2. The method according to claim 1, characterized in that, The process involves acquiring material demand data submitted by various departments, standardizing the timestamps and quantities of the material demand data, and then classifying and organizing the standardized material demand data according to department name and material type to form standardized data containing auxiliary classification dimensions, time dimensions, and quantity dimensions. The auxiliary classification dimensions include department and material type, including: By acquiring material demand data submitted by various departments through a real-time data acquisition system, preliminary data including timestamps, demand quantities, departments, and material types are obtained.

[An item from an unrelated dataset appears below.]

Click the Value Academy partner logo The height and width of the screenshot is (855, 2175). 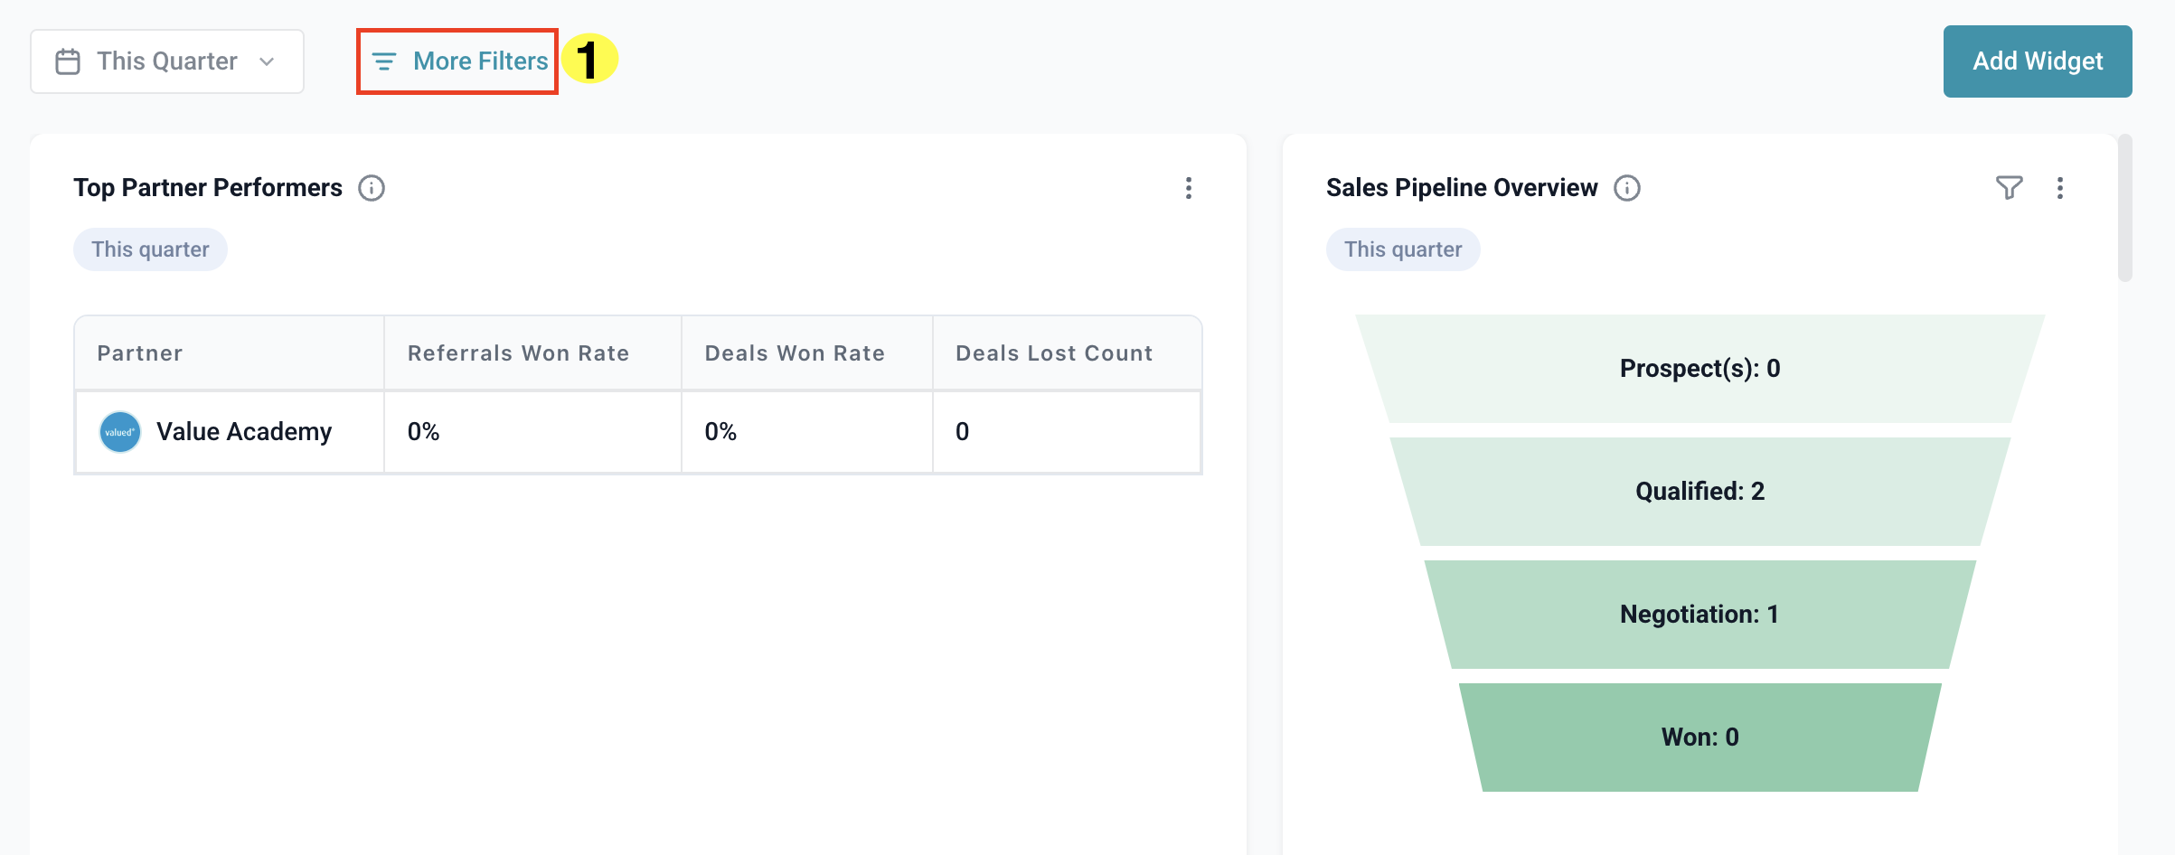(120, 432)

The timestamps and demand quantities in the preliminary data are standardized according to preset standardization rules to generate demand records with time identifiers; The demand records with time stamps were categorized and organized according to department name and material type to obtain standardized data that includes auxiliary classification dimensions, time dimensions, and quantity dimensions.

3. The method according to claim 1, characterized in that, The process involves extracting the single purchase quantity of individual orders from each department from standardized data, calculating the fluctuation range of the purchase quantity, and removing abnormal purchase orders from the standardized data based on a preset fluctuation threshold to obtain real-time demand data, including: Extract the single purchase quantity of each department's individual orders from the standardized data, and calculate the standard deviation of each department based on the sequence of multiple single purchase quantities of each department, which serves as the fluctuation range value. The single purchase quantity of multiple individual orders of each department includes the single purchase quantity of the current order and the single purchase quantity of historical orders. If the fluctuation range exceeds the preset fluctuation threshold, the current purchase order will be marked as an abnormal purchase order, and the abnormal purchase order will be removed to obtain real-time demand data.

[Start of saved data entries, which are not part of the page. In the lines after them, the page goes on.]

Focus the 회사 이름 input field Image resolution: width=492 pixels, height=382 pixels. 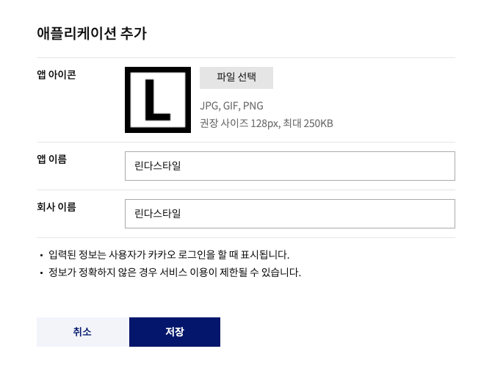(x=289, y=214)
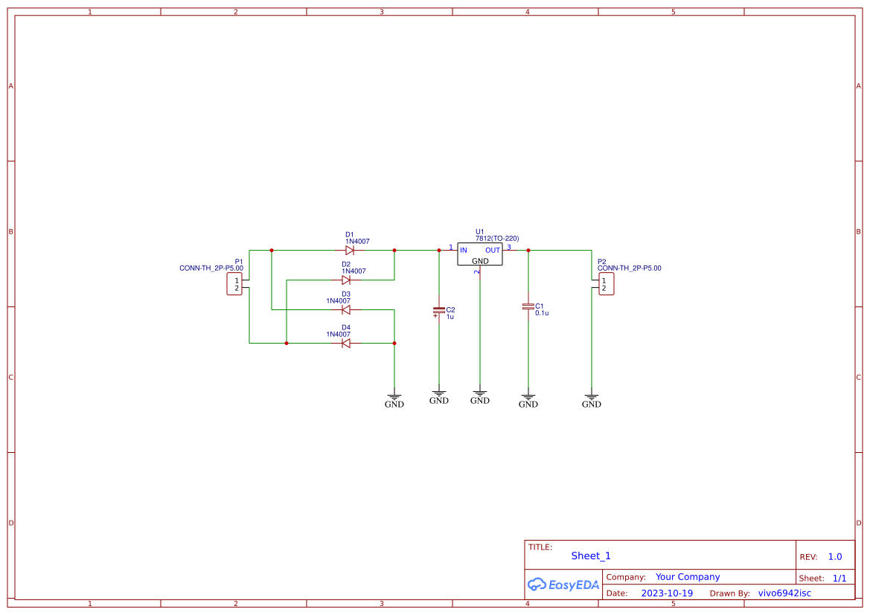The width and height of the screenshot is (870, 615).
Task: Select the D2 diode symbol
Action: pyautogui.click(x=346, y=280)
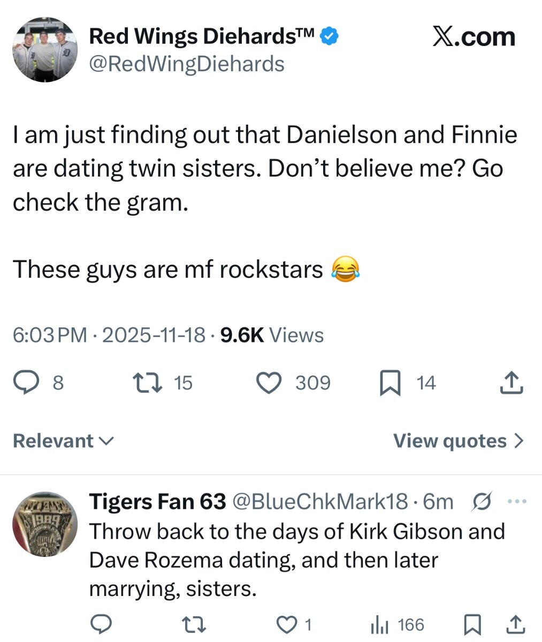Open more options on Tigers Fan 63 reply
The image size is (542, 642).
coord(516,502)
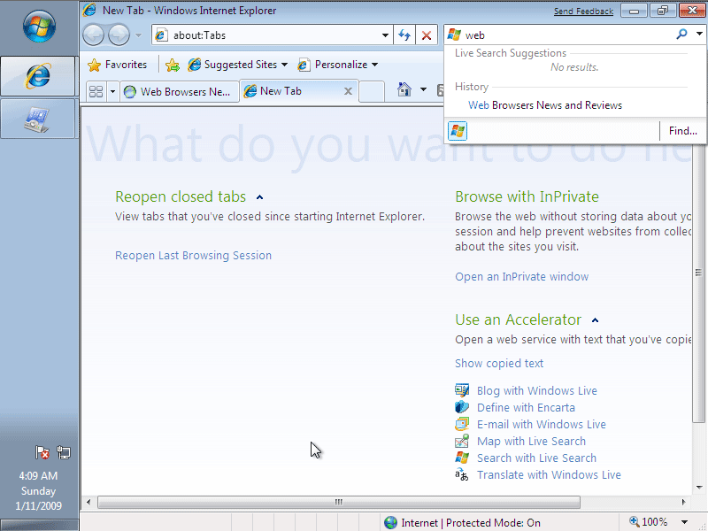
Task: Collapse the Use an Accelerator section
Action: point(595,320)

4. The method according to claim 1, characterized in that, The process involves generating an initial procurement plan table based on real-time demand data and preset procurement management rules, and then grouping the procurement data in the initial procurement plan table according to preset grouping rules to obtain a grouped procurement plan table, including: The material type, demand quantity, demand department, and timestamp fields in the real-time demand data are matched with preset procurement management rules to generate an initial procurement plan table. The preset management rules include framework procurement ratio allocation rules and supplier capacity limit rules. The initial procurement plan table includes the name, specifications, suggested procurement quantity, minimum / maximum procurement quantity limit, demand department, and planned procurement time of the procured materials. The suggested procurement quantity is calculated based on the demand quantity, preset safety stock threshold, and supplier capacity. According to the preset grouping rules, the procurement data in the initial procurement plan table is aggregated or split to form multiple procurement groups. The grouping rules include classification by demanding department, classification by material type, classification by supplier suitability category, and classification by procurement urgency. For each procurement group, data standardization processing is performed to generate a group procurement plan table that includes group number, material category, set of demanding departments, summary of procurement quantity, planned procurement time interval and corresponding supplier range. The standardization processing includes unifying the procurement unit, merging similar materials, and marking the group leader or the supplier to be contacted.

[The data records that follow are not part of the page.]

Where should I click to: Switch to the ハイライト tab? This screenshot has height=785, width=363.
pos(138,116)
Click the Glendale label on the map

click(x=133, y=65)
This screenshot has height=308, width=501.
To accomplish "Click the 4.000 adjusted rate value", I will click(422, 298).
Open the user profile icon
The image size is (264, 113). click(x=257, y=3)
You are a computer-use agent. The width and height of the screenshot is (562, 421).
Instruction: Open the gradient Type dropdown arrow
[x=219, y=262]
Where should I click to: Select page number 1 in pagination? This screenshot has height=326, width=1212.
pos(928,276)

5. The method according to claim 1, characterized in that, The process involves calculating the matching degree between order feature data and supplier feature data based on order feature data in the grouped procurement plan table, combined with the access identifiers and blacklist identifiers in the preset supplier qualification database. For each procurement order, a predetermined number of suppliers with the highest matching degree, possessing the access identifier and not being on the blacklist are publicly invited to submit quotations. The order status is determined based on the confirmation receipts from the suppliers, and the order status is tracked to obtain a tracking log, including: Purchase orders are extracted from the grouped procurement plan table to generate order feature data, which includes material type, purchase quantity, and order urgency. Based on the access identifier and blacklist identifier in the supplier qualification database, a supplier feature dataset is constructed. The access identifier is determined according to the supplier's supply capacity and on-time delivery rate, and the blacklist is determined according to historical default records. The matching degree between order feature data and supplier feature data is calculated by weighted Euclidean distance algorithm. Combined with the supplier's supply capacity, each purchase order is publicly invited to quote from a preset number of suppliers with the highest matching degree, access identifier and no blacklist identifier. The order status is marked based on the confirmation receipt from the supplier. The time when the order was sent to the supplier for a quotation invitation, the supplier's response time, and status change information are recorded. A tracking log containing basic order information, supplier information, and status trajectory is generated. The confirmation receipt includes one of three status information: confirmed, rejected, and pending.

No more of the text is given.